[Stored data entries]
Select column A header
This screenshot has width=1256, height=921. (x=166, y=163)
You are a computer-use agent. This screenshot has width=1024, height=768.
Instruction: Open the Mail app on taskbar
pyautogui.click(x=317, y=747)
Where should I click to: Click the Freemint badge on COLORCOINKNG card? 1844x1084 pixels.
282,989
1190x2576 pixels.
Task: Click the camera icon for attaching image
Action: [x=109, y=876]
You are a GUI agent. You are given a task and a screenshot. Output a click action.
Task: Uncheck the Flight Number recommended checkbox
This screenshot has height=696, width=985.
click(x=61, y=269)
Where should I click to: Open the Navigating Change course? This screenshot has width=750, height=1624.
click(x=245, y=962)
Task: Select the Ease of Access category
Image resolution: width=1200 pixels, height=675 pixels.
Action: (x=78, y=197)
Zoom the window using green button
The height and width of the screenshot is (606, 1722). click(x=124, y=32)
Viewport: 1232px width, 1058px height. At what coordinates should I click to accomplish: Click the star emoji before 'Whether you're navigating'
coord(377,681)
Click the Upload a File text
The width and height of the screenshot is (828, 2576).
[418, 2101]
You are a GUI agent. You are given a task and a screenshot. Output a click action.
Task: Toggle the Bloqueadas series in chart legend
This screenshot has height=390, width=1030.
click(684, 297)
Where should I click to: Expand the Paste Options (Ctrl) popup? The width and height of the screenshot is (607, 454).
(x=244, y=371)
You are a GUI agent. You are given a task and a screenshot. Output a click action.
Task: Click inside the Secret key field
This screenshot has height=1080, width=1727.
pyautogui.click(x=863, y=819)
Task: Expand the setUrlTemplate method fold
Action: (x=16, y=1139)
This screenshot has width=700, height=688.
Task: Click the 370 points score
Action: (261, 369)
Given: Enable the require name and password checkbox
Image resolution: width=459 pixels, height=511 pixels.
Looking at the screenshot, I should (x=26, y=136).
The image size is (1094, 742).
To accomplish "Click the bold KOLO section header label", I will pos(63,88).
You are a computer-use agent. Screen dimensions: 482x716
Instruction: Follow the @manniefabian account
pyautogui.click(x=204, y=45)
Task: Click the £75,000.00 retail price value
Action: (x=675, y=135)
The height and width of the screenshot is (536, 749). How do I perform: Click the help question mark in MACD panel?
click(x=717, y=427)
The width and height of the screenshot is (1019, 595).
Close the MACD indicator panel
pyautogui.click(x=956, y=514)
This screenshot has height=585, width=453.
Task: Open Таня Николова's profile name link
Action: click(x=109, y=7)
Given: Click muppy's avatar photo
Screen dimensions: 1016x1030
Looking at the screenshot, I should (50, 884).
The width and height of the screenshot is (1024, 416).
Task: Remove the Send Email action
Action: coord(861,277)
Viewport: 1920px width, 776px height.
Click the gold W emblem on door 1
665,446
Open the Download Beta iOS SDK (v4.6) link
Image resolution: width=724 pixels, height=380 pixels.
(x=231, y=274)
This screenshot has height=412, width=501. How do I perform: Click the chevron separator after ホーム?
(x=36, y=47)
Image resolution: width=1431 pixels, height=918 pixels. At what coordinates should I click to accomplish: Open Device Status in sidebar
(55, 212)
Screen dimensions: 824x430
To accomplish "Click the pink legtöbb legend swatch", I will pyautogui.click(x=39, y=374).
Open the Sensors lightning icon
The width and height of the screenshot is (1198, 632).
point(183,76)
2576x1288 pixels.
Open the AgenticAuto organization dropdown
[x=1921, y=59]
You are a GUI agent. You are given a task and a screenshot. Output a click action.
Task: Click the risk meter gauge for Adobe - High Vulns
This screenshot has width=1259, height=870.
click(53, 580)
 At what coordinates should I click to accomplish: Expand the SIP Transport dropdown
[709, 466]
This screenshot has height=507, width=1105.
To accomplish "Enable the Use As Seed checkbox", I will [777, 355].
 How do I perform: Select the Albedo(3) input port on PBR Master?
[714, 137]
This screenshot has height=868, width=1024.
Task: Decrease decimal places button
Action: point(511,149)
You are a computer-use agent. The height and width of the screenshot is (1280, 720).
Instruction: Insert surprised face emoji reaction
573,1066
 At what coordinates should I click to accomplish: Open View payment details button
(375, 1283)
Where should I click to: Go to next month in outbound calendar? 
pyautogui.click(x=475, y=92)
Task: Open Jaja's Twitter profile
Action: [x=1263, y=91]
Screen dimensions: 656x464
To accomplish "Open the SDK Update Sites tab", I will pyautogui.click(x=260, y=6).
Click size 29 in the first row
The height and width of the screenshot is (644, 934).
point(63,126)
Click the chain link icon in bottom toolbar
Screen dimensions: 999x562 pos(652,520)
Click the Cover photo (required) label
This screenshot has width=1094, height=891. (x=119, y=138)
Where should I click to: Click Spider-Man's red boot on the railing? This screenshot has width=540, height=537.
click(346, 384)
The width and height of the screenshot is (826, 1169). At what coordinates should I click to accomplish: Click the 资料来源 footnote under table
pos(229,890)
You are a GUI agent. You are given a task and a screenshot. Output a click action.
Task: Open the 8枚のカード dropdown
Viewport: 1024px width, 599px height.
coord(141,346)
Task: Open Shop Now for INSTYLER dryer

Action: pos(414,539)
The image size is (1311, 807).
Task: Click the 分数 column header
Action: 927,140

▶ **Goal of the exercise**
Each line above where the word "Enable" occurs should be returned in full.

▶ **Response**
Given: Enable the require name and password checkbox
To accomplish "Enable the Use As Seed checkbox", I will [777, 355].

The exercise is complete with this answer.